11 Bahasa Daerah Punah, Linguis Unusia: Perlu Pengajaran Bahasa Ibu Sejak Dini

Rabu, 26 Februari 2020 | 14:30 WIB

11 Bahasa Daerah Punah, Linguis Unusia: Perlu Pengajaran Bahasa Ibu Sejak Dini

Fariz Alnizar, Pengajar Linguistik Universitas Nahdlatul Ulama Indonesia (dokumentasi pribadi)

Jakarta, NU Online
Kepunahan 11 bahasa daerah dari 718 bahasa yang teridentifikasi di Indonesia menjadi sebuah keprihatinan tersendiri bagi Indonesia sebagai sebuah negara dengan bahasa terbanyak kedua di dunia setelah Papua Nugini ini.

Tak ayal, untuk mencegah kembali punah, perlu ada pengenalan dan pengajaran bahasa ibu sejak dini kepada tunas-tunas penuturnya. Hal itu penting mengingat bahasa ibu lebih mudah memberikan pemahaman konseptual anak-anak.

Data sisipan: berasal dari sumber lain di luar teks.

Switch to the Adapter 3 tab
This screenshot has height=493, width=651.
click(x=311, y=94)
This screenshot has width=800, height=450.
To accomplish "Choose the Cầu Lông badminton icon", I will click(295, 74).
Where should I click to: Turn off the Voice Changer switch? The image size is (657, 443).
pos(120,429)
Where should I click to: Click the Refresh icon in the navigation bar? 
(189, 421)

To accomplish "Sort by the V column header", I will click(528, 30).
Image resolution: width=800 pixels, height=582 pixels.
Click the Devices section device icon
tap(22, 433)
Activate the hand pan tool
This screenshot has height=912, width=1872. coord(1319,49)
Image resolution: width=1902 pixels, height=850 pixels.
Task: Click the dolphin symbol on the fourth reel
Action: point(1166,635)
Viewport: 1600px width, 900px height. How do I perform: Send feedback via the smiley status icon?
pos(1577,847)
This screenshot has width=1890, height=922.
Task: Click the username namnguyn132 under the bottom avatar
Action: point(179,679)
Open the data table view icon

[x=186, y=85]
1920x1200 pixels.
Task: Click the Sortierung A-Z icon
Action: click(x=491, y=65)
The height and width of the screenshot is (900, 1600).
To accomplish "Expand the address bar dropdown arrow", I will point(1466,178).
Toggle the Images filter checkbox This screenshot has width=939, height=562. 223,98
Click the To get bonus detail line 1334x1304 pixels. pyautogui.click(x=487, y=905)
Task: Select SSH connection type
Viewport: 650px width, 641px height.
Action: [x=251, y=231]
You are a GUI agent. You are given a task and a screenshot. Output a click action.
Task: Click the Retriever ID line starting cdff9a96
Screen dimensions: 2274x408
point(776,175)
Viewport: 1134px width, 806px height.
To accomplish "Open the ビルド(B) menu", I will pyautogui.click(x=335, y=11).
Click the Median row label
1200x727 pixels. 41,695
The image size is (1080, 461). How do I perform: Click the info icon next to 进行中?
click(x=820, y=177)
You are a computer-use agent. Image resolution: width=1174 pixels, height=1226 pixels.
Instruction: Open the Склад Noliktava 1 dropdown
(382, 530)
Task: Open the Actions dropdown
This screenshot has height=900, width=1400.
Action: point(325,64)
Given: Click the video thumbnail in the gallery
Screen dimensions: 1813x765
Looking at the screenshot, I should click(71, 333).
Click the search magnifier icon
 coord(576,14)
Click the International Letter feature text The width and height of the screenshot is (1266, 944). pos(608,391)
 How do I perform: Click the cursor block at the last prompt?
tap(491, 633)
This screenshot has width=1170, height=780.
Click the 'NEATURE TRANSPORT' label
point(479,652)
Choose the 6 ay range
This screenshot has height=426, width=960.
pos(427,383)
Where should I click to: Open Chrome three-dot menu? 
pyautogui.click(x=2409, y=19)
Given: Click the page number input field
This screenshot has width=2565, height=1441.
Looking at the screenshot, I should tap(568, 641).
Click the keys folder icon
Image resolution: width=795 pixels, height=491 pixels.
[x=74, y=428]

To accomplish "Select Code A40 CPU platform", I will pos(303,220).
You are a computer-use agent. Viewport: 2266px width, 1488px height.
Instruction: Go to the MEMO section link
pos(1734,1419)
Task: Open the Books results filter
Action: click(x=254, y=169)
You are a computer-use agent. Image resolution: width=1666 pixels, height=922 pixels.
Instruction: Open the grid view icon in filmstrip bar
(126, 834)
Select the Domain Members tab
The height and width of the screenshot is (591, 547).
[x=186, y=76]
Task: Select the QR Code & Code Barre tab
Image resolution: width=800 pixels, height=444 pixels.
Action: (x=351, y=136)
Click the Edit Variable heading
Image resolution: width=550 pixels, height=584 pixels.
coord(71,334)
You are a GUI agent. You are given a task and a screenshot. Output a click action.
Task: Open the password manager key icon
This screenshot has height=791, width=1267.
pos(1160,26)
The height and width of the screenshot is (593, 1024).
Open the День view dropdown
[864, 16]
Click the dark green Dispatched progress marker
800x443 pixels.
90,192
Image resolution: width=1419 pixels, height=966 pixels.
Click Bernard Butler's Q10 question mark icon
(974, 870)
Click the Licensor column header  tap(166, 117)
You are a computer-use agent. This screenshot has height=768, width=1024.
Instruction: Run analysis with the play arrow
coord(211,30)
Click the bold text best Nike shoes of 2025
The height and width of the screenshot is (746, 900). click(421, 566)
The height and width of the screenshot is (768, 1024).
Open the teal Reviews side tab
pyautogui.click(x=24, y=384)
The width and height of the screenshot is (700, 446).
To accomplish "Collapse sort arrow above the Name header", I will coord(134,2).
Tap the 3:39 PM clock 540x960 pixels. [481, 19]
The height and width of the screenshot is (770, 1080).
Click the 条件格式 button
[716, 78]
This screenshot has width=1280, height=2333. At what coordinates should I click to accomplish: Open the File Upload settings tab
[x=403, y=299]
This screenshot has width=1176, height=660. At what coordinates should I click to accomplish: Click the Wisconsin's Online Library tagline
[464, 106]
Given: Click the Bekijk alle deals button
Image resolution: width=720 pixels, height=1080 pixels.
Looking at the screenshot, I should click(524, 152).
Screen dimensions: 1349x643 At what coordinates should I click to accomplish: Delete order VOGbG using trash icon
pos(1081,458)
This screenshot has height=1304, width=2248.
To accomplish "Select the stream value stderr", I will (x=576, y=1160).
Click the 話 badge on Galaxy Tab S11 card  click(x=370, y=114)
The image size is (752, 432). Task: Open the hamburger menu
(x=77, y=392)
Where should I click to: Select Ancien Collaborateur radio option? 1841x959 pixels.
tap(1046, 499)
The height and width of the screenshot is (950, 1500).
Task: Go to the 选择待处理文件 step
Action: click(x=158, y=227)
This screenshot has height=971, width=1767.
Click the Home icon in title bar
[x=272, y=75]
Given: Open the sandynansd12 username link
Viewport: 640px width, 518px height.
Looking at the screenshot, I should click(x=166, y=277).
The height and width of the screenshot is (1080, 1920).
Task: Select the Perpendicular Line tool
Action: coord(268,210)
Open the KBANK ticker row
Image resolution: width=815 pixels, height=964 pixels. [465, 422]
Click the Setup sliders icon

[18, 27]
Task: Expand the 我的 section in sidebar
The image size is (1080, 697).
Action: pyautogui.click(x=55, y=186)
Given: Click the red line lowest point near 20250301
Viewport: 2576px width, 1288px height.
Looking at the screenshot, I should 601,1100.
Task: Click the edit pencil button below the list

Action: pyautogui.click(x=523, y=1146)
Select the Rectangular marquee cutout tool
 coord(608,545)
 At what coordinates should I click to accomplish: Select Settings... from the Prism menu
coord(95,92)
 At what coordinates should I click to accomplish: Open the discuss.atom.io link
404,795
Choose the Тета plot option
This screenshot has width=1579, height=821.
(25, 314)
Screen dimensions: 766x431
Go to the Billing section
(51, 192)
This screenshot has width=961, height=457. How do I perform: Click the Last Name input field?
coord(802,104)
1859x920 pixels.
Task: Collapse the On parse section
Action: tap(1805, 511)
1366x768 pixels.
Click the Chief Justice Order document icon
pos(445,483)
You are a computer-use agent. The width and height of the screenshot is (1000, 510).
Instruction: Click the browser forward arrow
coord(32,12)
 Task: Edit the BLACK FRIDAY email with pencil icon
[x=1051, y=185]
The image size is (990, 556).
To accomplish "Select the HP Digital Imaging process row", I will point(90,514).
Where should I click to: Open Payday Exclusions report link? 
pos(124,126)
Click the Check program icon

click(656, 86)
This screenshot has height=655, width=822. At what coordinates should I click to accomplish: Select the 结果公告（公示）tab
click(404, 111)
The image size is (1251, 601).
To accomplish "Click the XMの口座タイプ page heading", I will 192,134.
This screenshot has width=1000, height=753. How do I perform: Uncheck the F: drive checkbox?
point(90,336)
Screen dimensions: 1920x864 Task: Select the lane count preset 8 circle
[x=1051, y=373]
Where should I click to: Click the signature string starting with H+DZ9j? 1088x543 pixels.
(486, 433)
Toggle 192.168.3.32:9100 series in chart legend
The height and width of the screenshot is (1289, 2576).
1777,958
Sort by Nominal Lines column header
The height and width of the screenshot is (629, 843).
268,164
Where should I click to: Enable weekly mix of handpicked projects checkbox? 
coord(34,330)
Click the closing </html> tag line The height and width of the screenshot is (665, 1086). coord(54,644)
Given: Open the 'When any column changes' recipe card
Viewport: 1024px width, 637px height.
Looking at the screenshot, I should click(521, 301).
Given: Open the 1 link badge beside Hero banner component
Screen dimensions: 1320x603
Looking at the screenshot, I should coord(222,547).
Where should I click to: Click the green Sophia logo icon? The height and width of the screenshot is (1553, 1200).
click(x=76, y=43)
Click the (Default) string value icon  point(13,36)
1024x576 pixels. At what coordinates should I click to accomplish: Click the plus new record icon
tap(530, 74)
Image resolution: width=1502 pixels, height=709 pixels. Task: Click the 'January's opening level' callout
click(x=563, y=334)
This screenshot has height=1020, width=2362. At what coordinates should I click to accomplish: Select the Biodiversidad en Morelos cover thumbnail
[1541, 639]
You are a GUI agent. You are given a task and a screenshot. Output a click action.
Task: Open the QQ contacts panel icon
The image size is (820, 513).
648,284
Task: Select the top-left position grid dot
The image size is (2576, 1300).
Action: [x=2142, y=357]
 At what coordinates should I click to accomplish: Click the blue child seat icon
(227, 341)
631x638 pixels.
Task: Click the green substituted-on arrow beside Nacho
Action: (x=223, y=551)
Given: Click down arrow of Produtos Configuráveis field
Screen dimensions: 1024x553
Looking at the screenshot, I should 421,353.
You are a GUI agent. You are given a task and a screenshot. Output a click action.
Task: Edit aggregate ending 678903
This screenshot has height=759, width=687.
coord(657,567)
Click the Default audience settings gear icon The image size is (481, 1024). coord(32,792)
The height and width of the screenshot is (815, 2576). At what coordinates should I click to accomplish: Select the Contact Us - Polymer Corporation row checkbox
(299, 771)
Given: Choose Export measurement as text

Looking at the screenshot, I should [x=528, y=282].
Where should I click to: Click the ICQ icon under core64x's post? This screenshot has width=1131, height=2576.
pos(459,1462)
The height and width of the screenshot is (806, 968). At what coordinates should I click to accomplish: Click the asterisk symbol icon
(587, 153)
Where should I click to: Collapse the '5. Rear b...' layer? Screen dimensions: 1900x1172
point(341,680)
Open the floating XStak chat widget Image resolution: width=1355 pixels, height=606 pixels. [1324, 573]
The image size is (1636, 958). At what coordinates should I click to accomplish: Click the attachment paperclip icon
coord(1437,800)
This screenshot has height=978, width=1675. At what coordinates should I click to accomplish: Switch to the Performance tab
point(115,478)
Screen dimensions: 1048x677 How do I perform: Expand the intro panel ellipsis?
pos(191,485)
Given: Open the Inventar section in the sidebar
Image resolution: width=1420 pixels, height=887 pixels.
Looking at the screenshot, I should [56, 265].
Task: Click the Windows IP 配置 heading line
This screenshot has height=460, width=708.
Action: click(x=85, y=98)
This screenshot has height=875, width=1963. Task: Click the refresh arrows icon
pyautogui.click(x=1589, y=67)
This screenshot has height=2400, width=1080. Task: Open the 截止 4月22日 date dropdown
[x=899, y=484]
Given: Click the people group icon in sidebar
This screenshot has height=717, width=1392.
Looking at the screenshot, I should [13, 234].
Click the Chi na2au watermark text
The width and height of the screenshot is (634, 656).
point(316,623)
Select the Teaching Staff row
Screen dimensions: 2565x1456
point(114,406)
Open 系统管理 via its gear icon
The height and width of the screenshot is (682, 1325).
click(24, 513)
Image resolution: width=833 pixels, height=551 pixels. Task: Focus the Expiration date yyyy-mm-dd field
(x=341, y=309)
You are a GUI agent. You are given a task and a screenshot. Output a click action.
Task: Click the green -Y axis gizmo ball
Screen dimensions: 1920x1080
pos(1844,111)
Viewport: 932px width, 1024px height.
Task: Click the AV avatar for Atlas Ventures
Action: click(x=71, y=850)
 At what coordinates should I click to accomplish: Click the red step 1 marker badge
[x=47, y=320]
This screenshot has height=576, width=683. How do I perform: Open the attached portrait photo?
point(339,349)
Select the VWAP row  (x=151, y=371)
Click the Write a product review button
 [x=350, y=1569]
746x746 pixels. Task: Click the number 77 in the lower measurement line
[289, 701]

“Anak yang sedari kecil sudah dikenalkan dan diajarkan bahasa ibu, cenderung lebih cepat dalam memahami hal-hal yang bersifat konseptual,” kata Fariz Alnizar, Pengajar Linguistik Universitas Nahdlatul Ulama Indonesia, kepada NU Online pada Rabu (26/2), mengutip penelitian yang dilakukan oleh Southeast Asian Minister of Education Organization Regional Centre for Quality Improvement of Teachers and Education Personnel (SEAMEO QITEP) dan Analytical and Capacity Development Partnership (ACDP).

Menurutnya, kemampuan memahami hal-hal konseptual anak yang diajari bahasa ibu ini tidak dimiliki oleh mereka yang sejak kecil langsung dilatih untuk berbahasa asing. Sebab, bahasa ibu, khususnya bahasa daerah, mengandung norma, nilai, adat, hingga budi pekerti.

“Faktor pragmatik bahasa yang erat kait-kelindannya dengan budaya itulah yang tidak serta merta dicerap oleh anak-anak yang sedari kecil belajar bahasa asing,” katanya.

Sementara penguasaan bahasa asing secara gramatikal dengan fasih, jelasnya, tidak sekaligus memberikan pemahaman kebudayaan beserta perangkat pragmatik bahasa yang dikuasainya.

Fariz menyebut perlu belajar dari Israel dalam menghadapi kepunahan bahasa. Pasalnya, negara tersebut berhasil menghidupkan kembali bahasa Ibrani yang bertahun-tahun punah dan menjadikannya sebagai bahasa resmi mereka kini.

“Dengan perjuangan yang mengharu-biru Ibrani telah menjelma ‘ibu’ bagi Israel. Sebagaimana Israel, kita pun harus mengharu-biru memertahankan bahasa ibu, tanpa harus takut kehilangan bahasa nasoinal kita.,” katanya.

Sebab, jelasnya, mengutip Fishman, bahasa yang punah bukan hanya berhenti pada sebatas pemaknaan bahwa bahasa tersebut sudah nir-penutur. Kepunahan bahasa seiring dengan kepunahan budaya. “Kepunahaan sebuah budaya, tentu saja merupakan alarm keras bagi kepunahan peradaban,” pungkasnya.